SIMPLE PLEASURES: everyday life


Our normal routine, our everyday life is the very simplest of pleasures that most of us miss. It’s an awful irony that we only realize how blessed we were every single day, when something awful that puts those things into jeopardy. It’s only when someone has an accident that results in paralysis that they realize how lucky they were to live without a disability. It’s only once you get ill that you realize that you took a good night’s sleep for granted. For me, I’ve come to realize how lucky I am that I only have fibromyalgia and CFS/ME. This hit me one day on a hospital visit, I was looking for the right ward when I read ‘teenage cancer’ on the sign and right there and then I thanked God that wasn’t where I was going that day.

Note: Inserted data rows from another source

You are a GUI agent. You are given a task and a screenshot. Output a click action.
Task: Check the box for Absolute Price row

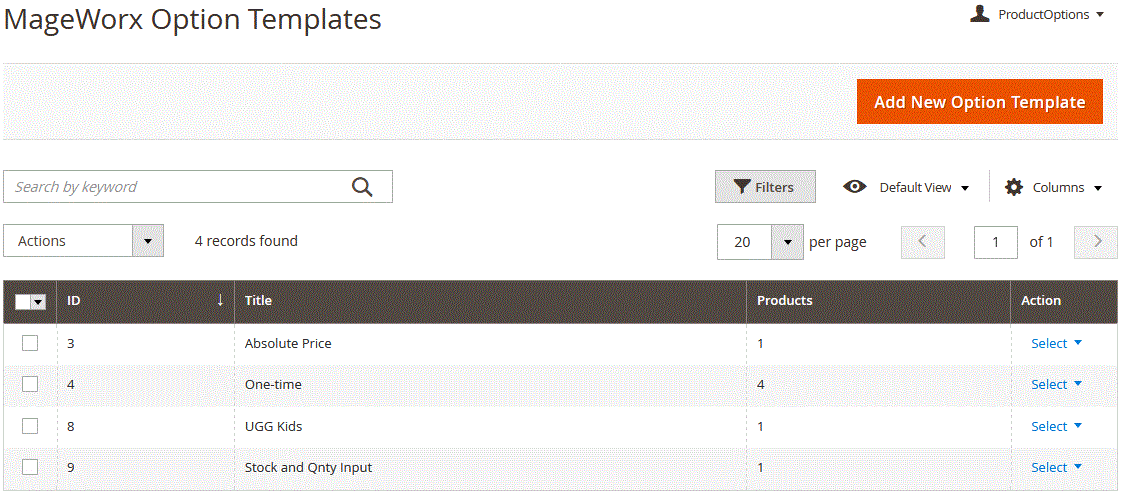[x=30, y=343]
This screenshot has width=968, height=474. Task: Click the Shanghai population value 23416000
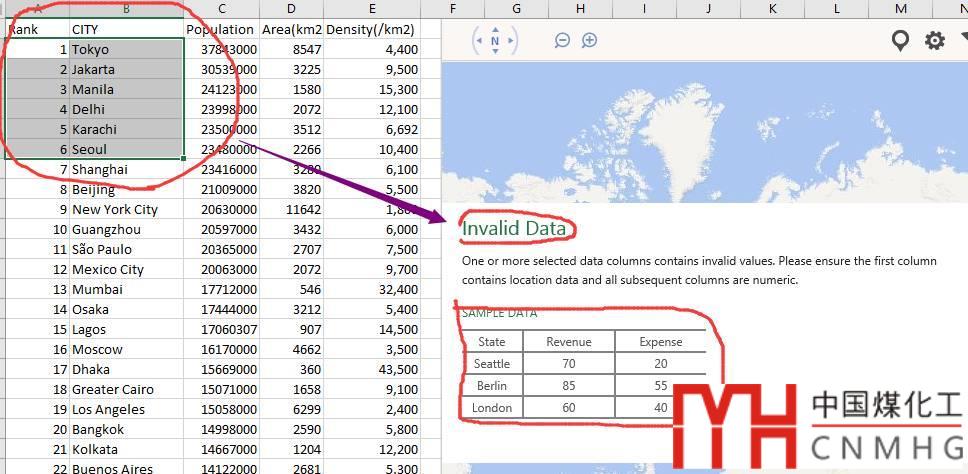click(221, 169)
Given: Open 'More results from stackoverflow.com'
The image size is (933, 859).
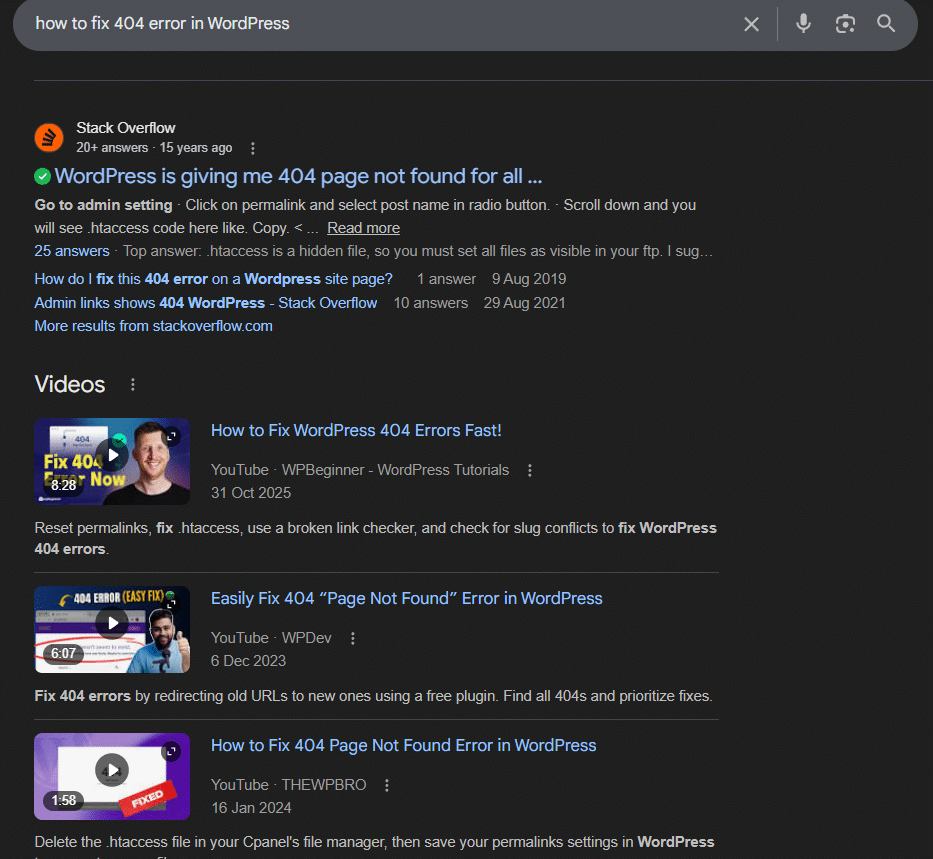Looking at the screenshot, I should (x=153, y=326).
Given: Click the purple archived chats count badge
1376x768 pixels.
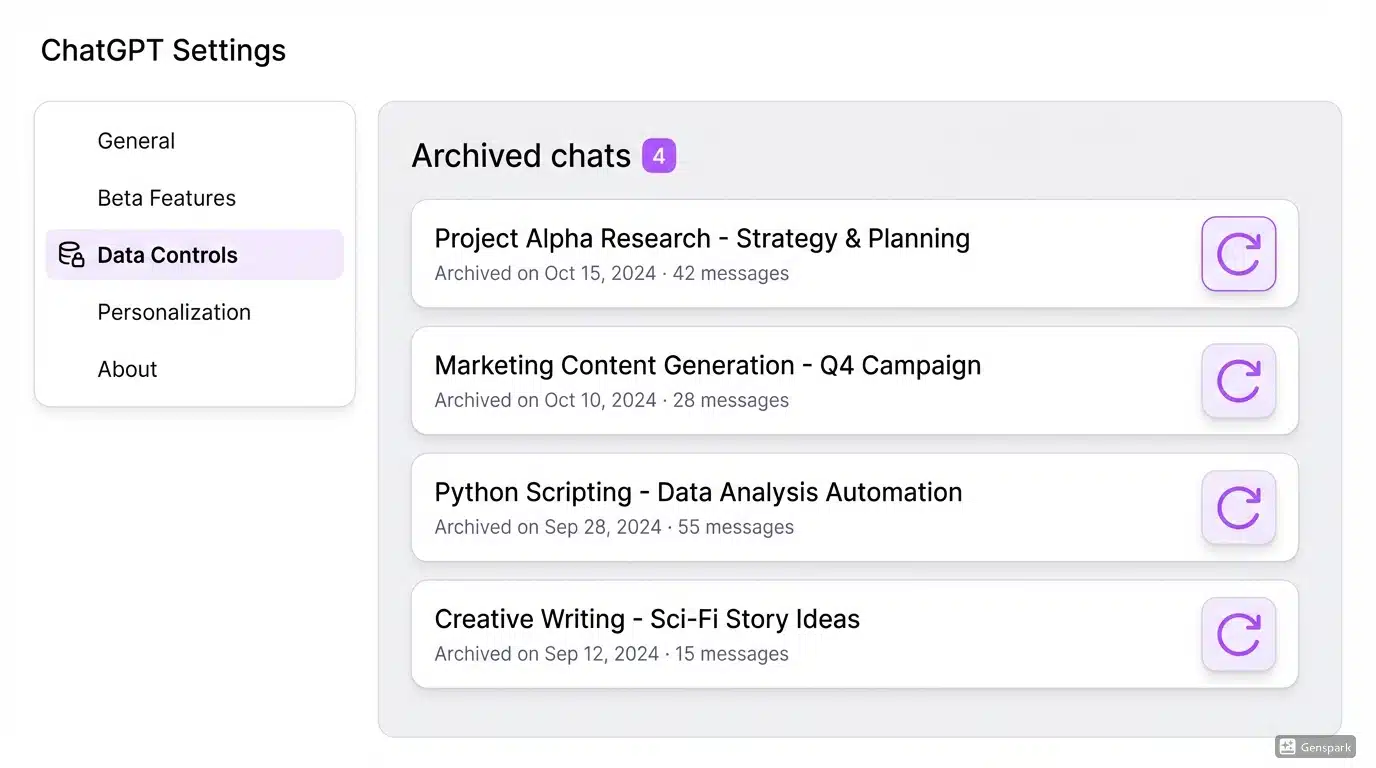Looking at the screenshot, I should click(661, 155).
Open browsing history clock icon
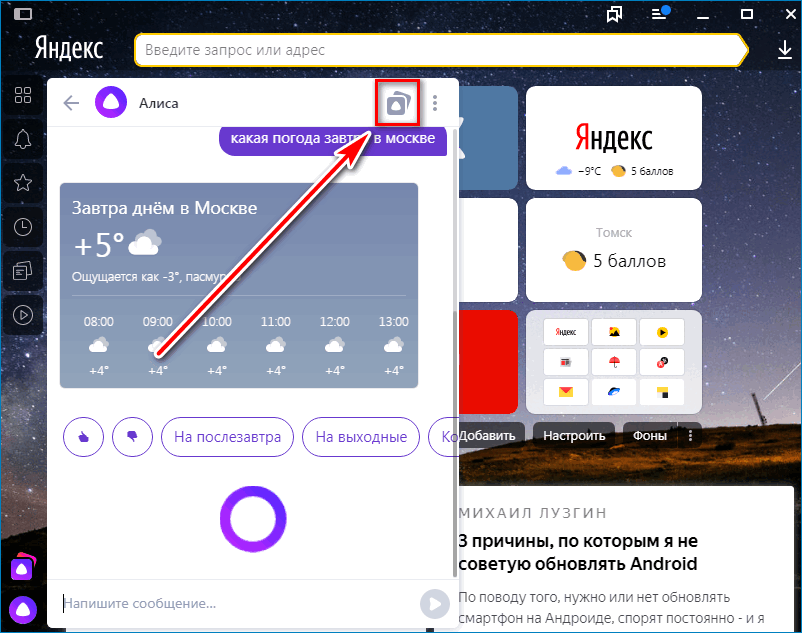Image resolution: width=802 pixels, height=633 pixels. pos(22,227)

I found out recently that a family friend has been diagnosed with pancreatic cancer. Although I am not close to this person or his wife, they are my parents friends, this has caused me a lot of grief because I can’t imagine how painful it would be to lose Paul. I think about all the things they’ve already done for the last time without knowing- the last holiday they went on, the last birthday. My parents are going through an awful time in nearly every area of their life but they have each other. I know that I would take any suffering if I could have Paul with me. These friends have lived a good, comfortable life but I know all of that will feel empty when she looses her husband.

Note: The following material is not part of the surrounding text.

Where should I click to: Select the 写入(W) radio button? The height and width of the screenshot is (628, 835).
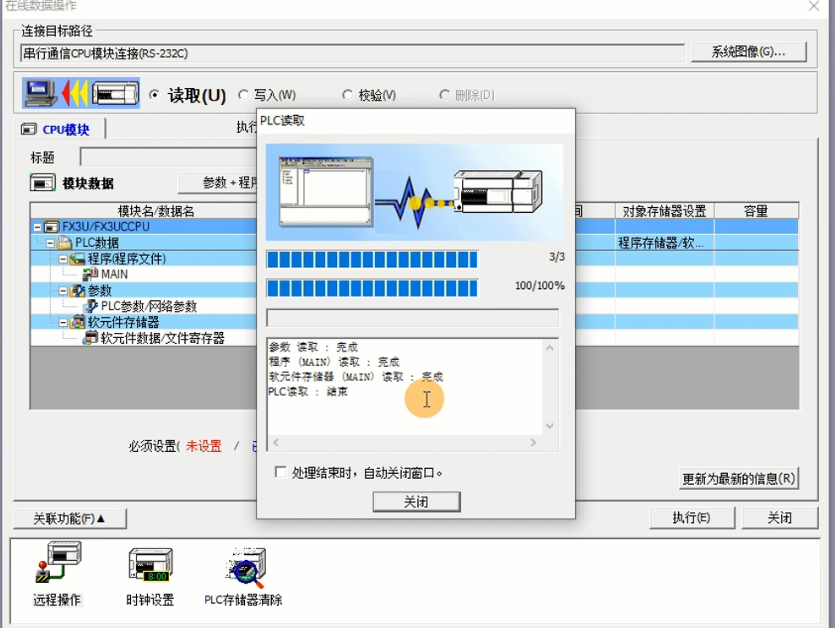243,95
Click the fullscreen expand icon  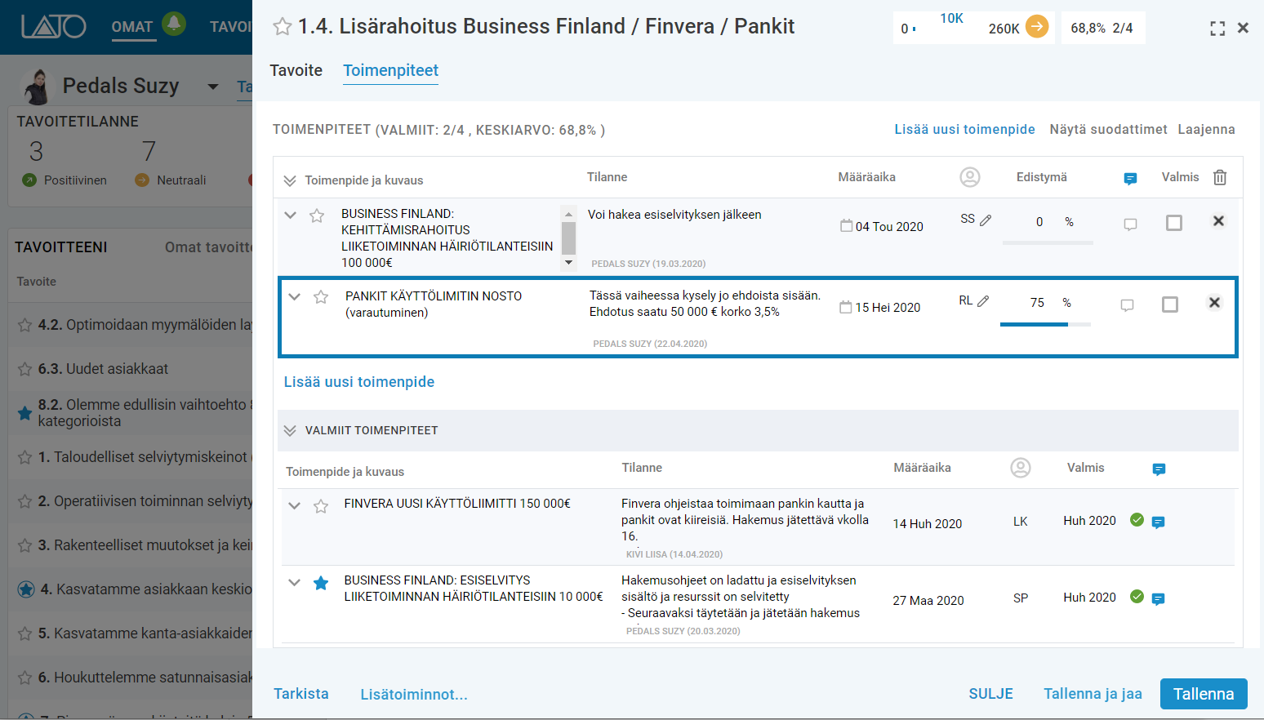pyautogui.click(x=1217, y=29)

This is something Gretchen Rubin tackles in The Happiness Project. It seems too morbid a topic to have in such a book, but realizing that bad news is only ever a phone call away makes you realize how lucky you are. None of us are exempt from the call telling us a loved one has been in an accident or that the test results are not good news. In a twisted way it is other people’s tragedies that make us thankful for what we have. Nothing can bring us security, we can work all our lives for a retirement fund that disappears in a few days in a global banking crisis or loose all our possessions in a house fire or natural disaster. We tend to think that because we worked for something then we deserve it, and we do, but just because you bought it, because you’re a good wife or husband, because your parents love you unconditionally does not mean it will be there forever. In reality we never really own anything, it can be taken in an incident is what I’m trying to say.

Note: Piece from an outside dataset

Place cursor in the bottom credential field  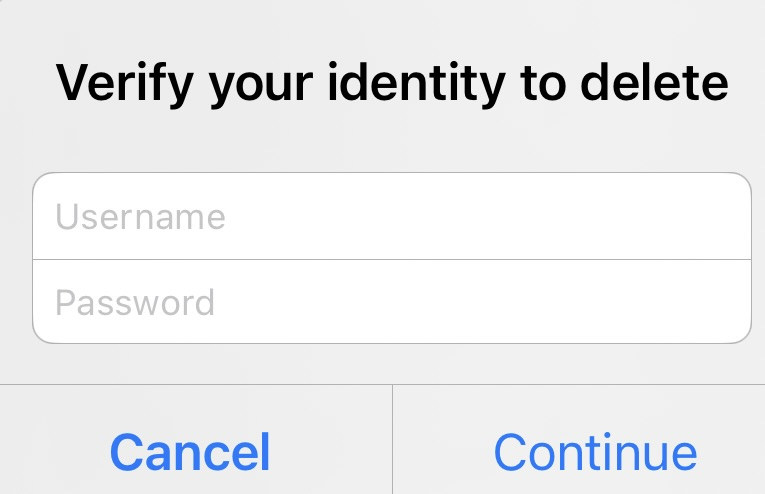pyautogui.click(x=391, y=302)

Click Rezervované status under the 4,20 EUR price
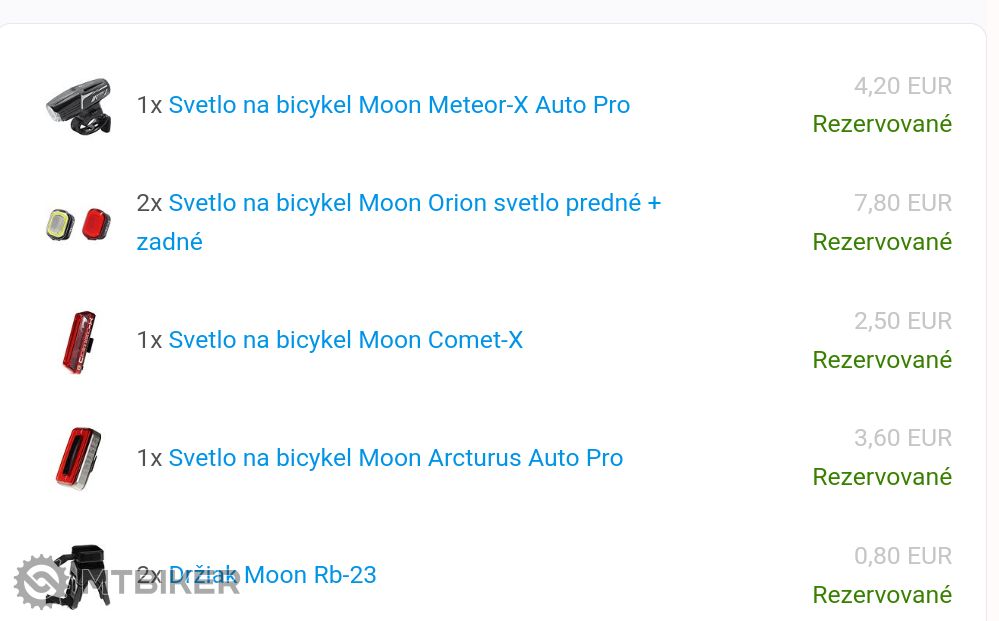click(x=881, y=124)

In my Church, we have a saying- everything is a gift. Don’t take anything for granted. We can’t live everyday as if it were our last, I’d have no money for starters and I would spend a lot of time on tearful conversations and making funeral plans. But, we can live a fulfilling, satisfying life. In the Bible it says to live life in all its fullness, sometimes that means doing not very fun stuff like being good with your finances so you have a roof over your head, but I’ve learnt not to see these things as a drag, I am so thankful that I have money to pay my gas bill, unlike many people right here in the UK. Instead of seeing things as a drag, I turn it on its head and I see the blessing, instead of missing the blessing. It may sound saintly but I’m happy than I’ve ever been. The other morning, I woke up really early in pain, instead of moaning at how unfair this is and how tired it made me, I thanked God that being in pain meant I finally got around to doing some stuff. I have a really short attention span and a bad memory so it takes me so long to get around to doing stuff so being stuck in the bathroom made me do some internet shopping I needed to get around to. Later on, I feel asleep with my head in Paul’s lap, usually he can’t sit down for more than a couple of minutes but because he didn’t want to wake me, he chilled out on the sofa watching TV, something he barely ever does.

So, thank God or the universe or just be happy that you are so very blessed today, no matter how little you have.